• 과제용 데이터

____________

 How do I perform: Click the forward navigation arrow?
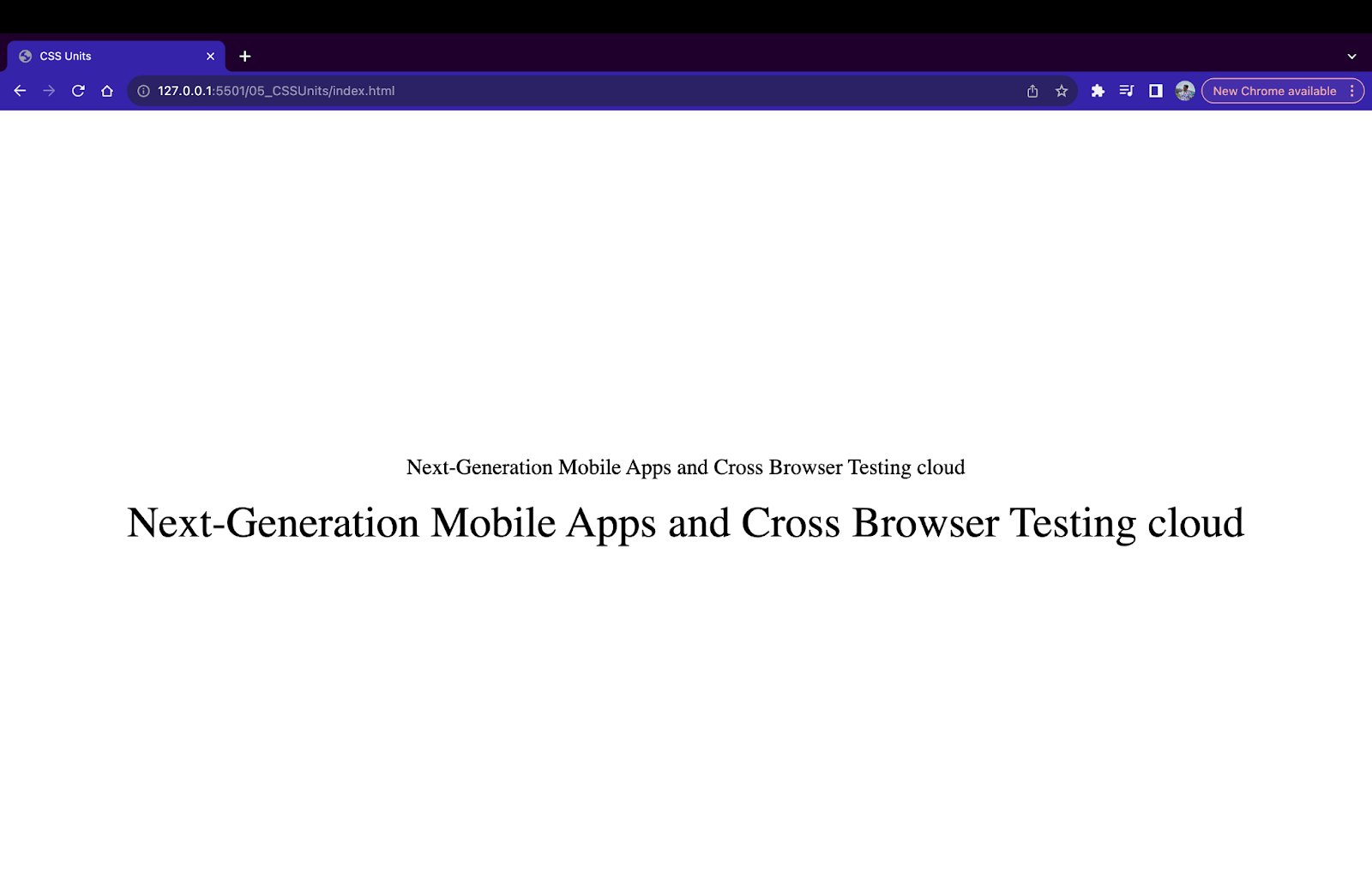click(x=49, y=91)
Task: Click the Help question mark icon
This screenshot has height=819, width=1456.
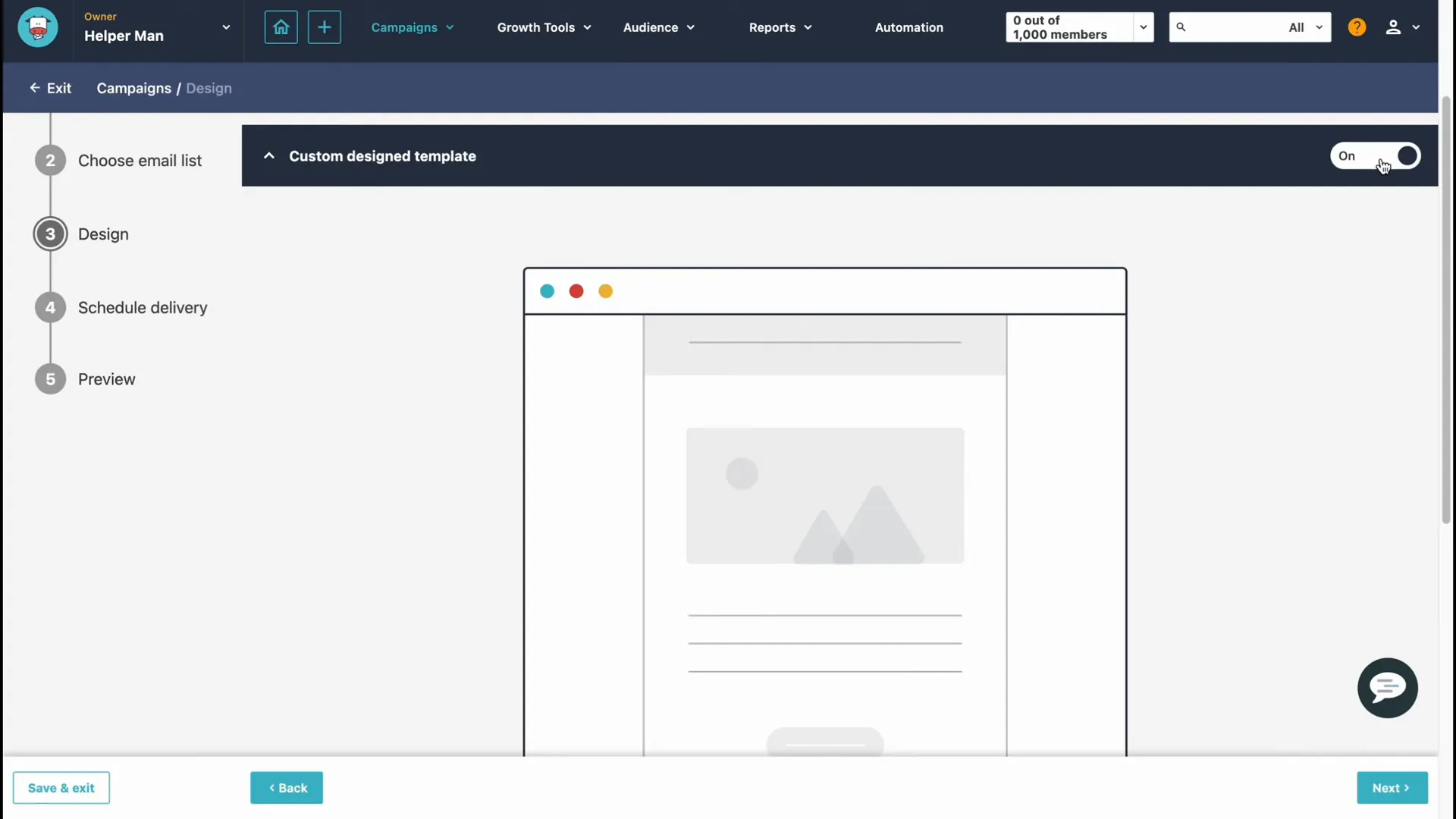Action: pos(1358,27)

____________

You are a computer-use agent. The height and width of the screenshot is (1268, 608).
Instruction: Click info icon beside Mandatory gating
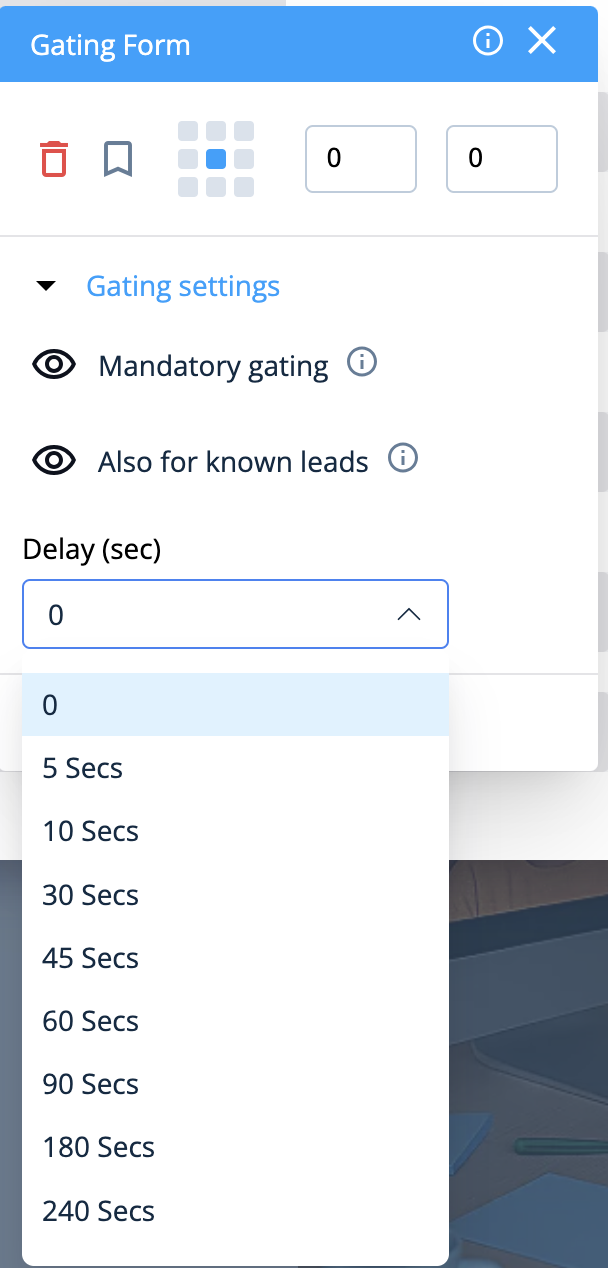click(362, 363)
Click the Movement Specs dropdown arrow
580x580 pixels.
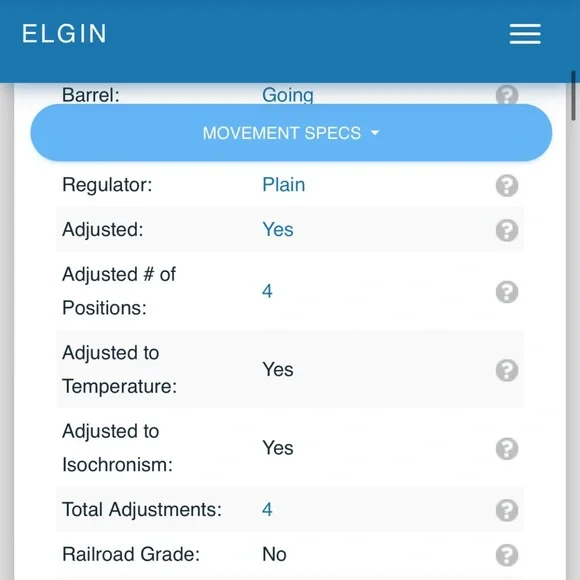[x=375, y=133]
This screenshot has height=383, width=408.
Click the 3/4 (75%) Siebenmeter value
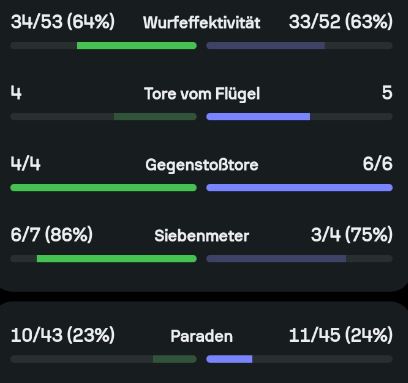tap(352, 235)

____________

• 수행할 과제
위 데이터에서 "Click the Movement Specs dropdown arrow"이 들어 있는 줄부터 "tap(352, 235)"가 들어 있는 줄까지를 JSON 문자열 목록으로 변환하되, 한 줄을 문자열 하나로 하세요. 빈 줄과 그림은 답에 넣지 마세요.

• 과제 답안
[
  "Click the Movement Specs dropdown arrow",
  "580x580 pixels.",
  "[x=375, y=133]",
  "This screenshot has height=383, width=408.",
  "Click the 3/4 (75%) Siebenmeter value",
  "tap(352, 235)"
]